As of the 2020 census, Hecla had a population of 193. The median age was 62.6 years. 14.5% of residents were under the age of 18 and 38.9% of residents were 65 years of age or older.

For every 100 females there were 85.6 males, and for every 100 females age 18 and over there were 94.1 males age 18 and over.

0.0% of residents lived in urban areas, while 100.0% lived in rural areas.

There were 108 households in Hecla, of which 14.8% had children under the age of 18 living in them. Of all households, 50.9% were married-couple households, 18.5% were households with a male householder and no spouse or partner present, and 25.9% were households with a female householder and no spouse or partner present. About 39.8% of all households were made up of individuals and 21.3% had someone living alone who was 65 years of age or older.

What you need to do –
Write out the Hecla census passage from the words "As of the 2020" through "18 and over.", and swap "females" for "women" throughout that part.

Source information –
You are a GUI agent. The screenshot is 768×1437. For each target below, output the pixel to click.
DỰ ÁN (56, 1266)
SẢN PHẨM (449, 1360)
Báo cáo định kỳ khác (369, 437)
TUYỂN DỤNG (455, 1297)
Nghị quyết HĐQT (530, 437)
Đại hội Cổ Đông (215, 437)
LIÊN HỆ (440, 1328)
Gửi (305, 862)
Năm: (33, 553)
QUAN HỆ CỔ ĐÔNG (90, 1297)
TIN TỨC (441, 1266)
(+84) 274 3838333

Finished task –
As of the 2020 census, Hecla had a population of 193. The median age was 62.6 years. 14.5% of residents were under the age of 18 and 38.9% of residents were 65 years of age or older.

For every 100 women there were 85.6 males, and for every 100 women age 18 and over there were 94.1 males age 18 and over.